-- start of Input for this task --

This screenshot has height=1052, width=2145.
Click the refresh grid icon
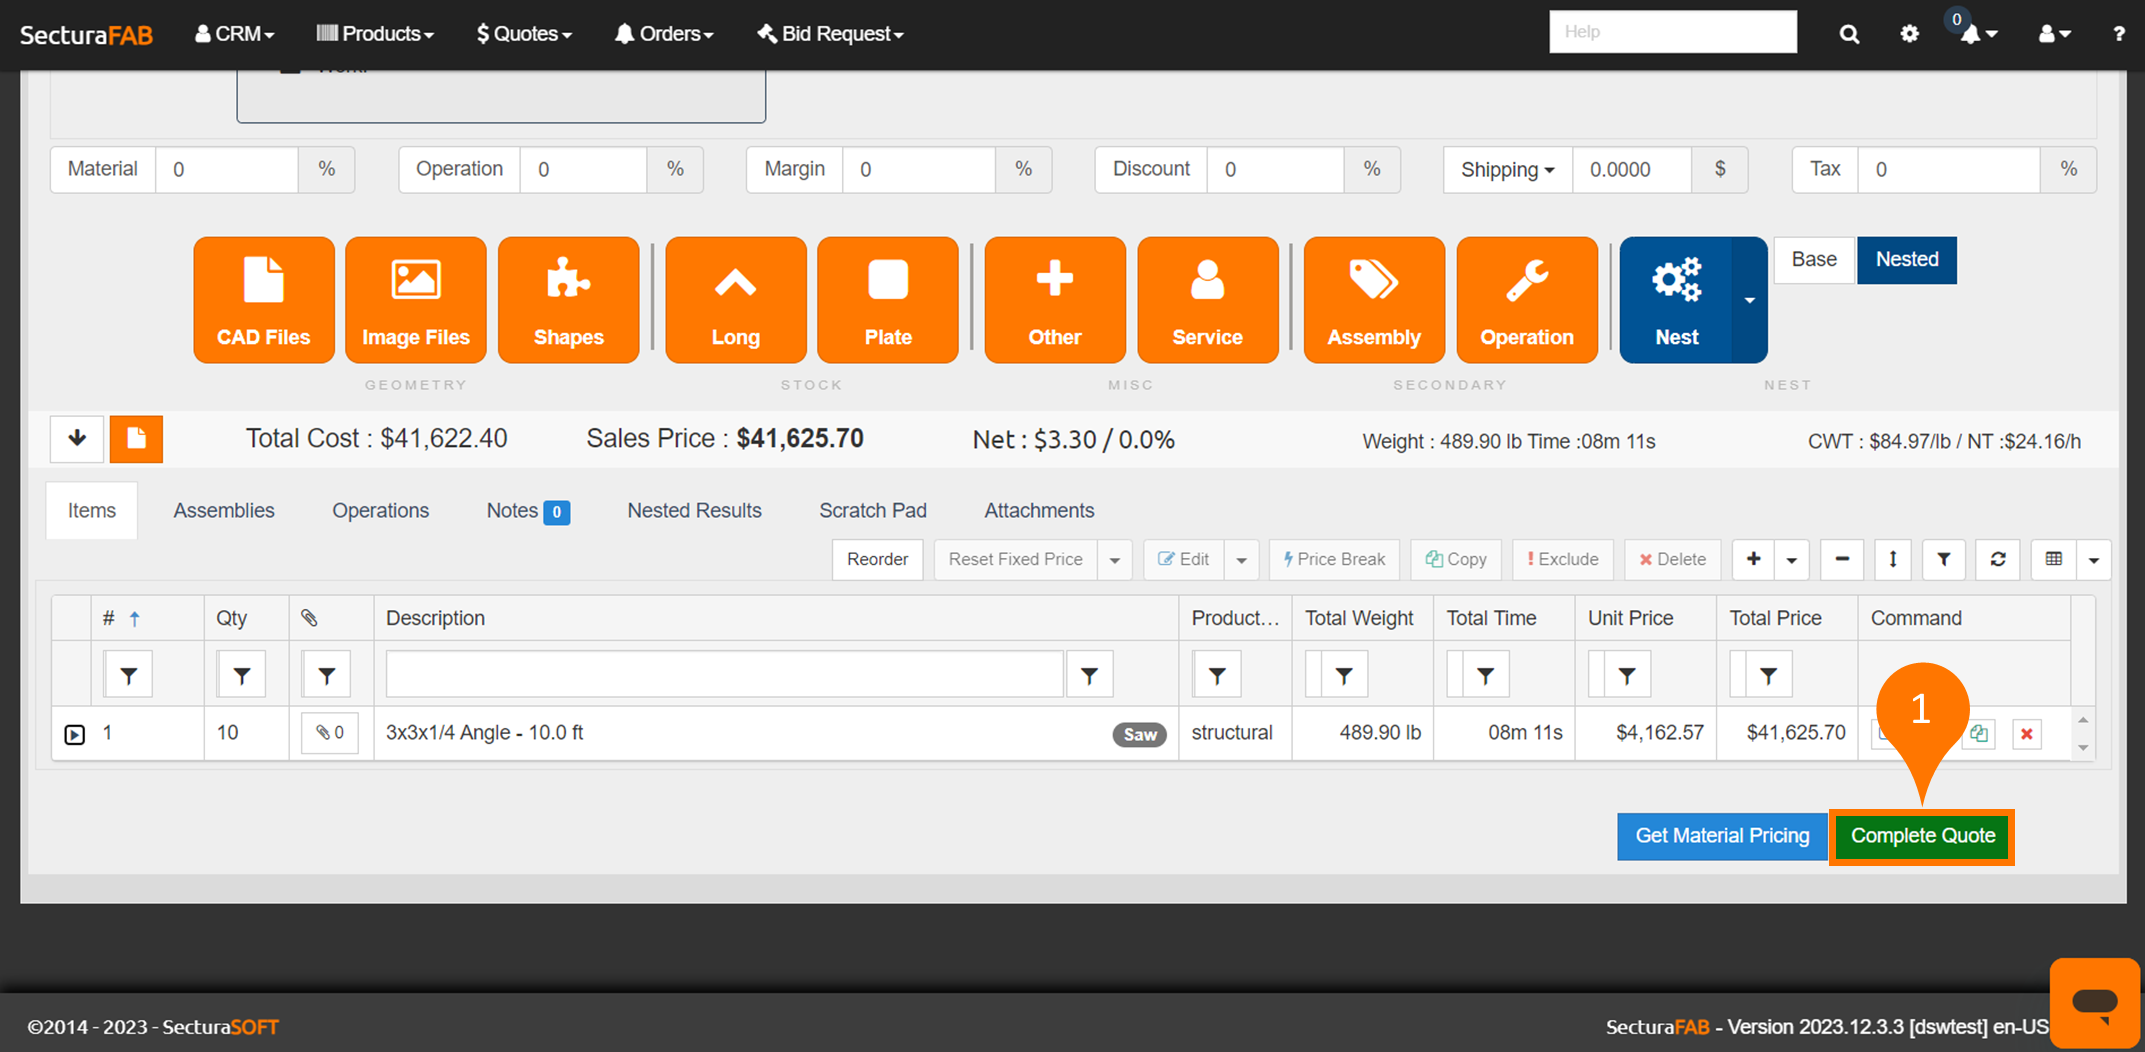pyautogui.click(x=1998, y=559)
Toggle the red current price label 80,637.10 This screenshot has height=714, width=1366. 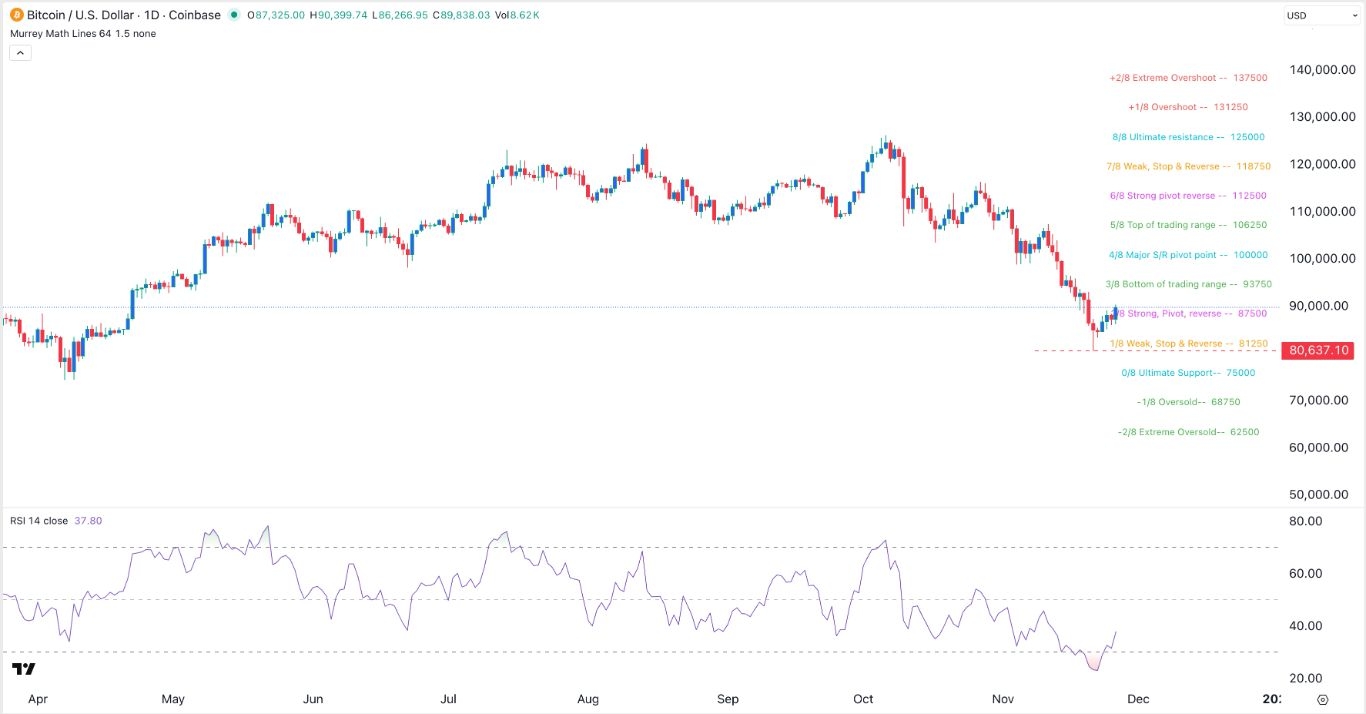coord(1316,350)
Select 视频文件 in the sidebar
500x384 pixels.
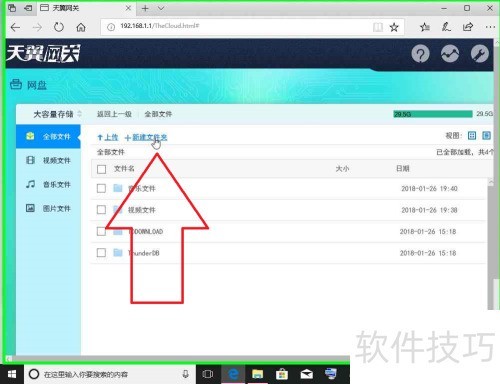(x=48, y=160)
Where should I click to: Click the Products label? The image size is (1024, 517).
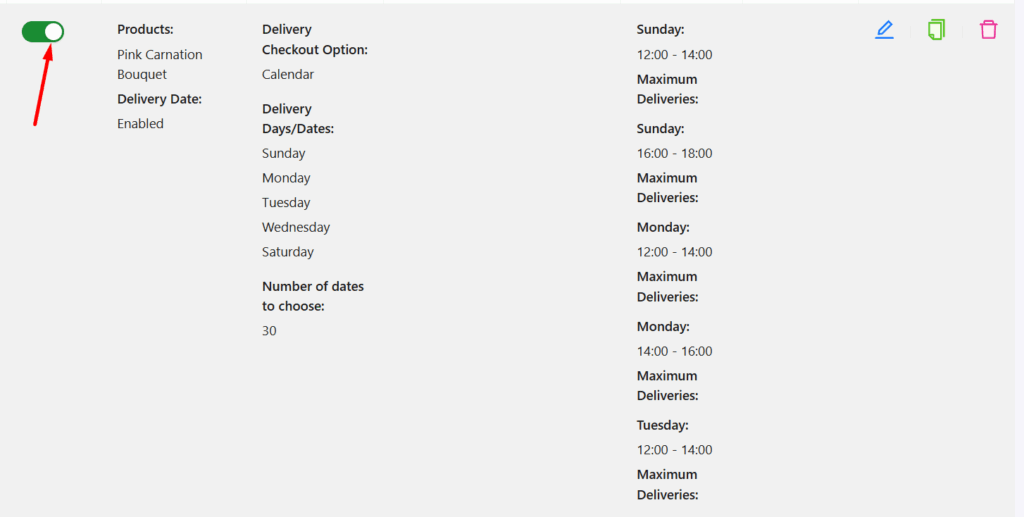click(x=145, y=30)
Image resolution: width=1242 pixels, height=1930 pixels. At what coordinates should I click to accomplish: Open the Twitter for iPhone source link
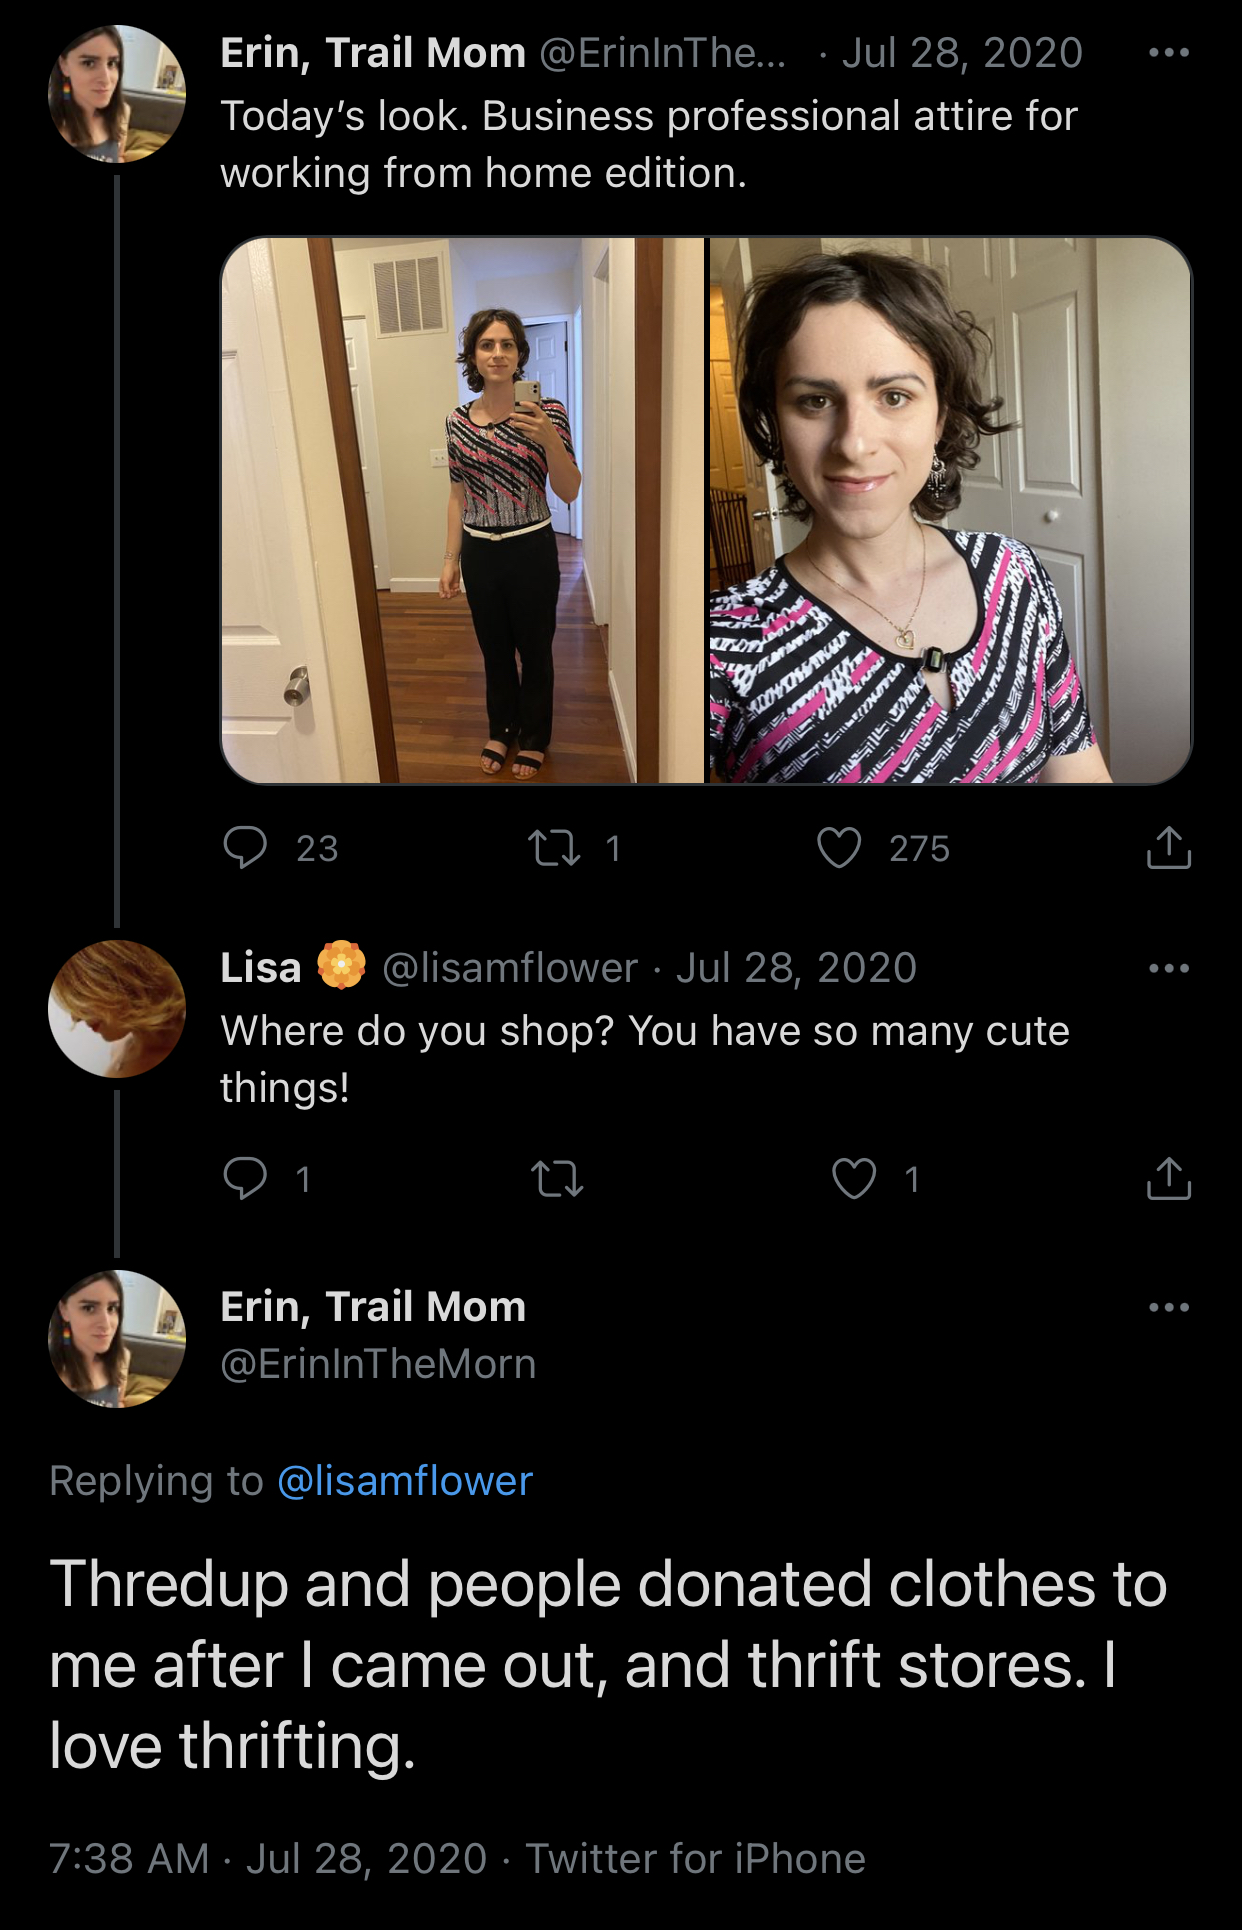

-- end of Input for this task --

Written task
Format the data from the line with "Where should I" up to and including the end of the data as a Markdown table with columns No. and Line, one row per line, skipping blank lines. Leave the pictures out.

Solution to the exercise
| No. | Line |
|---|---|
| 1 | Where should I click to: Click the Products label? The image size is (1024, 517). |
| 2 | click(x=145, y=30) |
| 3 | Image resolution: width=1242 pixels, height=1930 pixels. At what coordinates should I click to accomplish: Open the Twitter for iPhone source link |